The Mudcat Café TM
Thread #47241   Message #703964
Posted By: Jim Dixon
03-May-02 - 07:21 PM
Thread Name: Review: PBS series 'Frontier House'
Subject: RE: Review: PBS series 'Frontier House'
I think whether you look down on hunting depends a lot on what alternatives you have. And who exactly were the hunters that they looked down on? Indians, maybe? My mother grew up in the Ozarks, and they ate possum, squirrel, rabbit—not regularly, but occasionally. If you eat possum, it's only because you need the nourishment. There were 11 kids in her family. If they ever shot anything as big as a deer, I never heard about it. In some parts of the Ozarks there were wild pigs. That is, pigs that had escaped from a farm and reverted to the wild state. I don't know if my mom's family hunted them, though.

Other things in the story rang true. Like the kids having oranges as a rare treat. My dad told me that when he was growing up in Kentucky, the kids would each get an orange and a peppermint stick for Christmas, and that's all they would get. And they were mighty glad to get it.

Yes, in Kansas they would have built sod houses and used buffalo chips for fuel. Tornadoes are a lot rarer than non-midwesterners tend to think. They're very destructive, but usually only within a narrow path, and your chance of being in that path is quite small. A root cellar isn't always just a root cellar. In fact, the people I have known who had them called them "storm cellars" because that was their primary purpose—as a refuge for the family in case of a severe storm—not only a tornado.

Would kids be traumatized by watching livestock be killed? I don't know. I watched my grandpa chop the head off a chicken when I was a little tike, and it didn't traumatize me, but then I wasn't attached to the chicken. In fact I was afraid of them.

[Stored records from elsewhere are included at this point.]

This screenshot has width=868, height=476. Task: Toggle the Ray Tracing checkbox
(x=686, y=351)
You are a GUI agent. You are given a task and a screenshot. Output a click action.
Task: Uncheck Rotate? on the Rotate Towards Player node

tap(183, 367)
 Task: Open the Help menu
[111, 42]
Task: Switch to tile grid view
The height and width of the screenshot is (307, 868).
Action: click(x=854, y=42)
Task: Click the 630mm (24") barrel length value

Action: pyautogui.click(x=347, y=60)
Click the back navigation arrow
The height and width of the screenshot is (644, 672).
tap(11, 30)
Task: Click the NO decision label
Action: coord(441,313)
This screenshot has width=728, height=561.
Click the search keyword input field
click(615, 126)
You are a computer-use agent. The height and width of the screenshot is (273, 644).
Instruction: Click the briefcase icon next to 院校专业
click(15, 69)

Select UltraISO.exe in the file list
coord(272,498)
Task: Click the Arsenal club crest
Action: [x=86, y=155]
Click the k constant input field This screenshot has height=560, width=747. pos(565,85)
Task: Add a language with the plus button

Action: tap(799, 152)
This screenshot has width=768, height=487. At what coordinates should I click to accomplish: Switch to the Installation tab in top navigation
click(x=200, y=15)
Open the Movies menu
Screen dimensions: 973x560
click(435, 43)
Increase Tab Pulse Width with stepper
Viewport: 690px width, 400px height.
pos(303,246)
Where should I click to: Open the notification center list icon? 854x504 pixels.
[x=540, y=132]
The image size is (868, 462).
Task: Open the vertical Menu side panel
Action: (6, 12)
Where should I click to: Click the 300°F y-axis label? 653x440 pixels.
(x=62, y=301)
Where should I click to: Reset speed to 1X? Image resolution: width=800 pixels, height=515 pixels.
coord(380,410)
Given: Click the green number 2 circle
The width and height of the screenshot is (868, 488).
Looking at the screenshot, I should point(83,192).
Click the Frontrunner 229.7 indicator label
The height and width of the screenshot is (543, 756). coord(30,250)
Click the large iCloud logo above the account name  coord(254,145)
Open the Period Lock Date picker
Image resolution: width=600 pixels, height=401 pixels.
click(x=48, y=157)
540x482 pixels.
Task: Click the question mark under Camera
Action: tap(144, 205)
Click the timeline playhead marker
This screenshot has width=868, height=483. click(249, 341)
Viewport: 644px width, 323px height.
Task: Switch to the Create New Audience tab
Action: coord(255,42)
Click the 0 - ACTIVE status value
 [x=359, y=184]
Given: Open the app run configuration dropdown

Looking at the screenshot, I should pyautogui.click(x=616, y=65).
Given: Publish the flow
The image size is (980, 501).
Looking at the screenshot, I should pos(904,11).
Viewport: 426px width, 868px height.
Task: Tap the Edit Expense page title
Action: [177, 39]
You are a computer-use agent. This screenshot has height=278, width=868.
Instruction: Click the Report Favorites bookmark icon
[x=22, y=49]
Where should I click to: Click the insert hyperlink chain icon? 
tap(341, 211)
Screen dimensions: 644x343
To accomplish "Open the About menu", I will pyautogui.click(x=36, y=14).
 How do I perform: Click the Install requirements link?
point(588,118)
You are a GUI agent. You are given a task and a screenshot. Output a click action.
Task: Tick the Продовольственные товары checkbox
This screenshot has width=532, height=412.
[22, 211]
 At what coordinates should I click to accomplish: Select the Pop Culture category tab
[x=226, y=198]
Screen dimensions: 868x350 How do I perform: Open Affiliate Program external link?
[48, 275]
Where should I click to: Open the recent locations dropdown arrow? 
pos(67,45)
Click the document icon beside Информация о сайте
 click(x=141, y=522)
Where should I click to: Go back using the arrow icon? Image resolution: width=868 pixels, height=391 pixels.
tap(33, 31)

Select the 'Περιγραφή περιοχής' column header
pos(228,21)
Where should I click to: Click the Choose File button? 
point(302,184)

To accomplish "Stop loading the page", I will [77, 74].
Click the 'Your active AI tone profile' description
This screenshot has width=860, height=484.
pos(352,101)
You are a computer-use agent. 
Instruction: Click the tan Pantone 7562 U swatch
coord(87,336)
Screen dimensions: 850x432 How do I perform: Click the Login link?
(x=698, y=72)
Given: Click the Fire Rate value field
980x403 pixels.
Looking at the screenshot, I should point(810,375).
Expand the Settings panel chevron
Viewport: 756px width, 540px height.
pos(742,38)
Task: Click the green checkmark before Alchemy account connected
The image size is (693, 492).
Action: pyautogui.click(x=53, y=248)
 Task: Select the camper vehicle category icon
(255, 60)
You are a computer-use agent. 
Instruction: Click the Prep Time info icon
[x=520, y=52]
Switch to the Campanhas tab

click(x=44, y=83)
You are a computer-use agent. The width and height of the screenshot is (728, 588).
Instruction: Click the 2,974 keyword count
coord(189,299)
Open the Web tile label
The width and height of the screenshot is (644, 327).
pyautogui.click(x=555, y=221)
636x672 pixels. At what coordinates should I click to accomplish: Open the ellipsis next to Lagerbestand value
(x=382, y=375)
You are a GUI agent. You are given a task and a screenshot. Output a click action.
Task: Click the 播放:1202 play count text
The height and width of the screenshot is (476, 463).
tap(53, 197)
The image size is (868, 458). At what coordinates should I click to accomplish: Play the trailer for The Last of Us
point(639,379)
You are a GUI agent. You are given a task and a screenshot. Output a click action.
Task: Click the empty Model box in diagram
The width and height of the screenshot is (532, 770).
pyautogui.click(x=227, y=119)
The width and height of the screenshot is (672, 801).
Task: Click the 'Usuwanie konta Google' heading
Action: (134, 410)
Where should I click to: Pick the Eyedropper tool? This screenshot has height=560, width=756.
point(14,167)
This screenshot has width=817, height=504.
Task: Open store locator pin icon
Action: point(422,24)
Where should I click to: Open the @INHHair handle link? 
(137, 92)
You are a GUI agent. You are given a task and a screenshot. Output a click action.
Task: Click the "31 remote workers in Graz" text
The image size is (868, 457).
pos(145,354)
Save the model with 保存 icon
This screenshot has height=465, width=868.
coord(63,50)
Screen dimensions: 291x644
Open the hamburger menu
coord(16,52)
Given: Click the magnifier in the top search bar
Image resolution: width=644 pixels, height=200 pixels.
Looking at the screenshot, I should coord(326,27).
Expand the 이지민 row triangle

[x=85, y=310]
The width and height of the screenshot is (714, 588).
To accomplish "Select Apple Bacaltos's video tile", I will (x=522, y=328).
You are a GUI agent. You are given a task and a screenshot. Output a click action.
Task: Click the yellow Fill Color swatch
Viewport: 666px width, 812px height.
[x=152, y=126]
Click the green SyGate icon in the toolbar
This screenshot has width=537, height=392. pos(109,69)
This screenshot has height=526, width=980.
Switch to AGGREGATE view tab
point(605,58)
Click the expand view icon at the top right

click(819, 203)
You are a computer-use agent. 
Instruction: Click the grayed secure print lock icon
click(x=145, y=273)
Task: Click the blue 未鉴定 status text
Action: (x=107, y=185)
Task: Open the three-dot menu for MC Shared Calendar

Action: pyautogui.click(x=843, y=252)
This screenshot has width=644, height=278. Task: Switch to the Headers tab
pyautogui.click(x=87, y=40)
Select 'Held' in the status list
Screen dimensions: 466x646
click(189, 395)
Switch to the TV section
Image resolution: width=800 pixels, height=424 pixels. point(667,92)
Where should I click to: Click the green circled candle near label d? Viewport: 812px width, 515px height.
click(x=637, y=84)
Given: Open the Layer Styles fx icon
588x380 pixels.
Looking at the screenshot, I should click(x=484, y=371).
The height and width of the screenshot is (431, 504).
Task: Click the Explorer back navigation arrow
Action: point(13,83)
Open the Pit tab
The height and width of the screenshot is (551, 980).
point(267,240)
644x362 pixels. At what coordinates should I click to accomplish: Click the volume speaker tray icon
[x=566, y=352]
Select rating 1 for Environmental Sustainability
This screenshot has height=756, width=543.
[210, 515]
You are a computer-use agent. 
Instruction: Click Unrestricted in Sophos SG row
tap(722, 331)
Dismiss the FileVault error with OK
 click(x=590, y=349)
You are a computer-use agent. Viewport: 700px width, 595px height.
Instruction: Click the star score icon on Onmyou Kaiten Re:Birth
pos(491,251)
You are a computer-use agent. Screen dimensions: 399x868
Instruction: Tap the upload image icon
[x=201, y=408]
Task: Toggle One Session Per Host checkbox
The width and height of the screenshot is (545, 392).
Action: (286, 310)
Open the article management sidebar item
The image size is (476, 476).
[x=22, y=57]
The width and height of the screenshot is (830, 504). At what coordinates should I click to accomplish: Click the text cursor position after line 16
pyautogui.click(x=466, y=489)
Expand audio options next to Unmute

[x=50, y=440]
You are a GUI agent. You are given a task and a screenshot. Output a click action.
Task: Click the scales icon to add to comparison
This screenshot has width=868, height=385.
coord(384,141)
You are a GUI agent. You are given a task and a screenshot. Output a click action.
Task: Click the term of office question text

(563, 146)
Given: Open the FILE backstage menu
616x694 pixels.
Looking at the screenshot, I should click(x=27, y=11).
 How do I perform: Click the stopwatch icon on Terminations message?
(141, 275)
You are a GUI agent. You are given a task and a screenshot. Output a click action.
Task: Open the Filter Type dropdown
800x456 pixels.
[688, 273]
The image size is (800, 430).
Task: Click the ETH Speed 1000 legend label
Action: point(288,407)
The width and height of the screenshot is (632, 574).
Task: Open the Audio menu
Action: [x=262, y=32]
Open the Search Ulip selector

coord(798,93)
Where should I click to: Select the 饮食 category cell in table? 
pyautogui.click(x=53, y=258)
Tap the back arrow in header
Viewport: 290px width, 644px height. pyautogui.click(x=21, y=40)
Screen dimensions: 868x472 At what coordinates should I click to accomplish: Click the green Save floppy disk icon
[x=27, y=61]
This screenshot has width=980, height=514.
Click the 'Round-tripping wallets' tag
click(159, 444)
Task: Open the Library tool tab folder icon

There was a rooster that used to chase me!

I think people who grow up with farm animals, at least people in my parents' generation, simply steeled themselves against the emotional pain of losing pets. They thought it was an important part of character development that you had to learn to do this. When I was a kid, we had a beagle that was supposed to be both a pet for me and a hunting dog for my father. When my father figured out that the dog was useless as a hunting dog—he was "gun shy" probably because I had frightened him with my toy guns—my dad insisted we give him away. He knew somebody who wanted him, or so he said, but I wonder.... Anyway, the dog disappeared. I was heartbroken, but my dad wouldn't budge. Was that cruel? Maybe so, but his upbringing taught him that you couldn't afford a non-working animal. Even cats had to catch mice.